- Born: 17 February 1922 Erstfeld, Switzerland
- Died: 11 May 2005 (aged 83) Bern, Switzerland
- Known for: Painting
- Movement: Informel, abstract art

= Franz Fedier =

Swiss painter (1922–2005)

Franz Fedier (17 February 1922 – 11 May 2005) was a Swiss painter associated with abstract art and Informel. After early figurative work, he moved toward abstraction in the 1950s and was one of the Swiss representatives at documenta II in Kassel in 1959. He later headed the painting class at the Schule für Gestaltung in Basel and served as president of the Swiss Federal Art Commission.

== Biography ==
Franz Fedier was born on 17 February 1922 in Erstfeld, Switzerland. He trained as a painter-decorator in Brugg from 1939 to 1941, before studying at the Kunstgewerbeschule Luzern under Max von Moos. He was also a pupil of Heinrich Danioth and assisted him with mural projects.

In 1945, Fedier moved to Bern, where he worked as a graphic artist in an advertising office. After 1945, he travelled in Italy, Spain, Portugal and the Netherlands, and spent extended periods in Algeria. He later studied in Paris, attending the Académie de la Grande Chaumière, Atelier 17 and the Académie Fernand Léger. From 1952, he worked as an independent artist in Bern.

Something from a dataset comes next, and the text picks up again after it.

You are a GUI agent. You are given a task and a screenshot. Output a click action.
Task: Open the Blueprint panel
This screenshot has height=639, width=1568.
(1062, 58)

Fedier headed the painting class at the Schule für Gestaltung in Basel from 1966 to 1987. He became a member of the Swiss Federal Art Commission in 1985 and served as its president from 1987 to 1992. He died in Bern on 11 May 2005.

== Work ==
Franz Fedier became associated with abstract painting after the Second World War. After early figurative work, his paintings moved toward abstraction in the 1950s. His early abstract works were linked to Informel. In 1959, he was invited as one of the Swiss representatives to documenta II in Kassel. Works from this period included series such as Spuren and Fliessende Farben.

After 1966, while teaching at the Kunstgewerbeschule Basel, he moved away from Informel and explored abstraction through Hard-edge painting and Minimal Art. In the 1970s, his work became more geometric, with grids, stripe compositions and clearly defined colour forms. In his later work, he combined elements from earlier phases, using bars, triangles and square frames to build pictorial structures.

Although Fedier worked in abstraction, his paintings remained connected to everyday reality, including nature, technology, buildings and people. He also conceived unrealised public-art projects, including a 1970 proposal for geometric colour patterns on the Susten Pass, as well as proposals for the Gotthard motorway and the Teufelsstein near Göschenen.